Running on automatic

First technical post! I've dabbled in Selenium in the past, but not with huge success - I was trialling it on a big project and had the scripts running beautifully on the static HTML, but when we switched to the CMS-driven version it unexpectedly blew all the references out of the water and all of the scripts would have needed rewriting - at the time some other issues came up on the project and the budget was diverted to cover that and the automation fell to one side. Shame.

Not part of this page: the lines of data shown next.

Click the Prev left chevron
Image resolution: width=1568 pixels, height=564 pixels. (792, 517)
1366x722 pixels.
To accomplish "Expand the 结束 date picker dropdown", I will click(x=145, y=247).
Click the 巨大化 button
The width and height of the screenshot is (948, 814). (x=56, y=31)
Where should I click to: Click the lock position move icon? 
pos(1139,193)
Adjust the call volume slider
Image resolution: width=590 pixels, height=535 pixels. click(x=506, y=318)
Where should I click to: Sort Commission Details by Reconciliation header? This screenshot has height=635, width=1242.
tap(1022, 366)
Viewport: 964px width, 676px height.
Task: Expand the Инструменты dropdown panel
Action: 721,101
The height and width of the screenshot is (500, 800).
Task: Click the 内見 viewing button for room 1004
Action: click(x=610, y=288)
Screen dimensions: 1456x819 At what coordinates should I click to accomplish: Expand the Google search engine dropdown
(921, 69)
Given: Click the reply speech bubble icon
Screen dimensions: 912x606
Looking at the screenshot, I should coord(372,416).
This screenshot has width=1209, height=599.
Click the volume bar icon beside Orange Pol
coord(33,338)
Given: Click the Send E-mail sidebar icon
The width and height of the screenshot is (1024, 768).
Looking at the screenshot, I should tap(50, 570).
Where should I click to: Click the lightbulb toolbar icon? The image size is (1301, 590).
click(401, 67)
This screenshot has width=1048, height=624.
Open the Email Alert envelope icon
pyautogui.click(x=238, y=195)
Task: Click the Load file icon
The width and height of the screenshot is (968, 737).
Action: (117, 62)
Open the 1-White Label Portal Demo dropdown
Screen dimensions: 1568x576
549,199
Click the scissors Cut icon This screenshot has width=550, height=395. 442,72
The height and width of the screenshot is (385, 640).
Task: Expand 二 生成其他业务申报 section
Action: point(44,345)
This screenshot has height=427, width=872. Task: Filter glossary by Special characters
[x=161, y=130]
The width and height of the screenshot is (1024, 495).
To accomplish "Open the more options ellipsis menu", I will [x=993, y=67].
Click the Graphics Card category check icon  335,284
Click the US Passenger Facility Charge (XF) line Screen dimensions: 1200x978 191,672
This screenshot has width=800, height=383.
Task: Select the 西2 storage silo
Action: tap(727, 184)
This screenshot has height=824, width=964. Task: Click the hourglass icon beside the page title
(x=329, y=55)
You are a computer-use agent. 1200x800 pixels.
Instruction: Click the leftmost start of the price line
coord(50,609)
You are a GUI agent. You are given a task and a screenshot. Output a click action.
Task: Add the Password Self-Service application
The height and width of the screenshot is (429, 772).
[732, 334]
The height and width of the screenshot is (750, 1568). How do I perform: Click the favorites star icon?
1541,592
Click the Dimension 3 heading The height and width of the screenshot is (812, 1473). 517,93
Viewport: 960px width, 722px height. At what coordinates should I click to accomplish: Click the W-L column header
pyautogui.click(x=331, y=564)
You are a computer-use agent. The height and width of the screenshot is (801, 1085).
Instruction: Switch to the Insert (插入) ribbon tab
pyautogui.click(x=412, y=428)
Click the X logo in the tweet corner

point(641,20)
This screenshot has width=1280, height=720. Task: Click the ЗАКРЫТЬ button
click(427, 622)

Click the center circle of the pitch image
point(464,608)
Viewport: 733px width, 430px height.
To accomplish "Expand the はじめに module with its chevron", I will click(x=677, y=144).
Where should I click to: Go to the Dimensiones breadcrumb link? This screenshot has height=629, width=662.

I've recently picked up a project which is a better fit, and not too ambitious - just automating submission of one form, to be used across several environments. As I've seen before with Selenium, there's a lot of learning as you go through so I thought I'd get some of them posted before I forget! I'm running WebDriver with Python, using both geckodriver for Firefox and chromedriver for Chrome.

1) Google is my friend

There are a ton of resources out there, and most of the issues I've come across have already been solved by someone else (and often in a more elegant fashion that anything I could come up with). Often there is more than one solution which also allows me to expand my python knowledge along the way. I don't advocate blind cut and paste though - whenever I've just thrown in some code without fully understanding the methods involved, I've always ended up being bitten when a similar problem arises elsewhere.

2) Comment, comment, comment

You cannot put too many comments in your code. Since my coding method contains a large dose of "try it and see what happens", I often have lines of code that are just trials rather than final code, and replace an existing working line - without commenting it's really easy to lose track of which lines actually do work in case I need to double back to an older version.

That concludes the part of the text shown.